[Extrait de page]:
Militance
Manal Al-Sharif – La route vers la liberté
par Romane Schyns publié le 27 avril 2018
L’Arabie Saoudite est une monarchie islamiste ultra conservatrice. La loi, les traditions et les coutumes du pays sont issues du wahhabisme, mouvance radicale de l’Islam. Dans ce pays, les femmes sont juridiquement considérées comme des êtres inférieurs aux hommes. Ainsi, de leur naissance à leur mort, elles sont traitées comme des mineures, et doivent absolument être sous la protection d’un gardien – père, frère, mari. Quoi qu’elles désirent faire, elles doivent obtenir la permission de cet homme. Sortir ? Gardien. Louer une chambre d’hôtel ? Gardien. Voyager, faire des études, déménager ? Gardien. En juin 2018, elles devraient pourtant se voir accorder le droit de conduire ! Une avancée, certes minime, mais symboliquement forte, qui n’aurait pas été possible sans une grande femme : Manal Al-Sharif.

[Consignes de l'exercice]:
**a.** Dans l'extrait sur Manal Al-Sharif, relevez toutes les actions pour lesquelles une Saoudienne doit obtenir l'accord de son gardien.
**b.** Prolongez l'extrait sur Manal Al-Sharif à partir de sa dernière phrase.
Les lignes qui suivent ne sont pas nécessaires.

[Informations fournies]:
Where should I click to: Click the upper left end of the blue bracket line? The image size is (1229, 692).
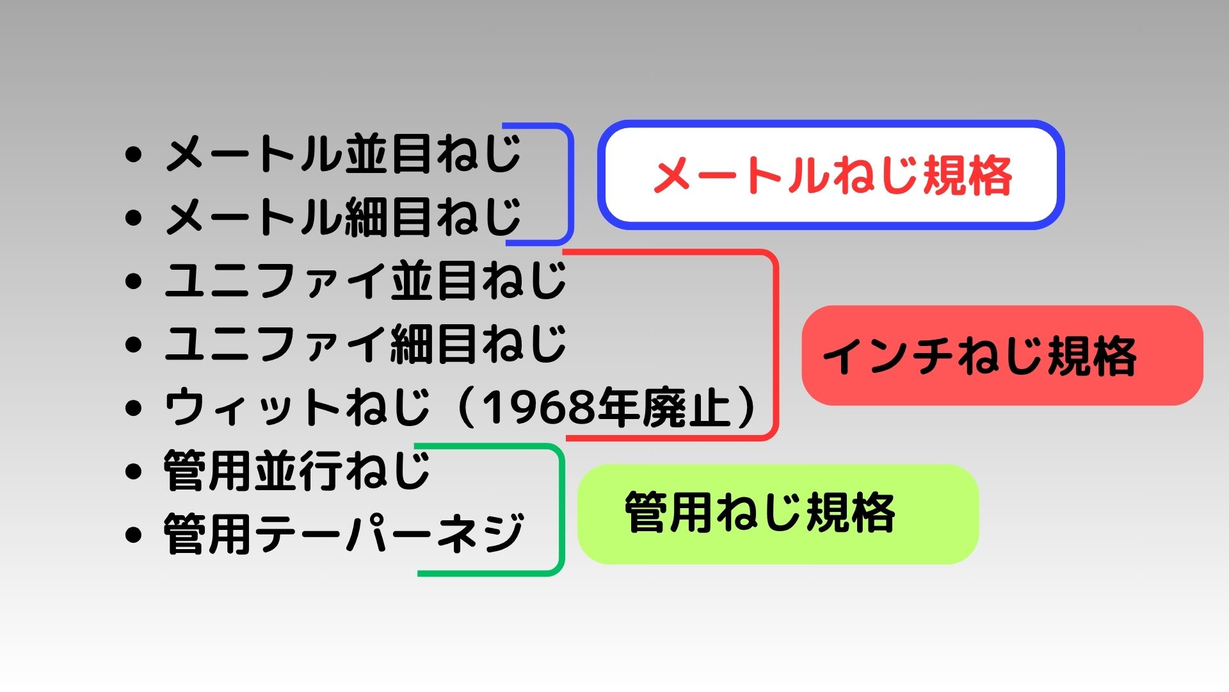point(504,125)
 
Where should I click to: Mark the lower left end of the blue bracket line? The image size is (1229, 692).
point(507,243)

[Résultats des consignes]:
**a.** Sortir, louer une chambre d'hôtel, voyager, faire des études, déménager.

**b.**
Un désir de liberté

Manal Al-Sharif est Saoudienne, informaticienne diplômée, mère de famille divorcée. Bonne élève, elle a toujours tout mis en œuvre pour respecter les moeurs et les croyances de son pays : port constant du voile, autorisation d’un tuteur pour toute activité, et rangement de sa voiture au garage, alors qu’elle a obtenu un permis international lors d’un voyage professionnel aux Etats-Unis*.
Bien qu’elle ne se discute pas la situation des femmes, la question des transports lui pose un réel problème. En tant que divorcée, il lui est financièrement difficile de se payer un chauffeur ou un taxi. Elle doit tous les jours se démener pour trouver quelqu’un qui la conduira jusqu’au travail. Lorsqu’elle n’y parvient pas, elle marche, mais la situation est insécurisante. En effet, une femme non accompagnée est sujette au harcèlement sexuel. Entre klaxons, insultes et parfois terreur lorsqu’un homme la suit, la situation devient invivable.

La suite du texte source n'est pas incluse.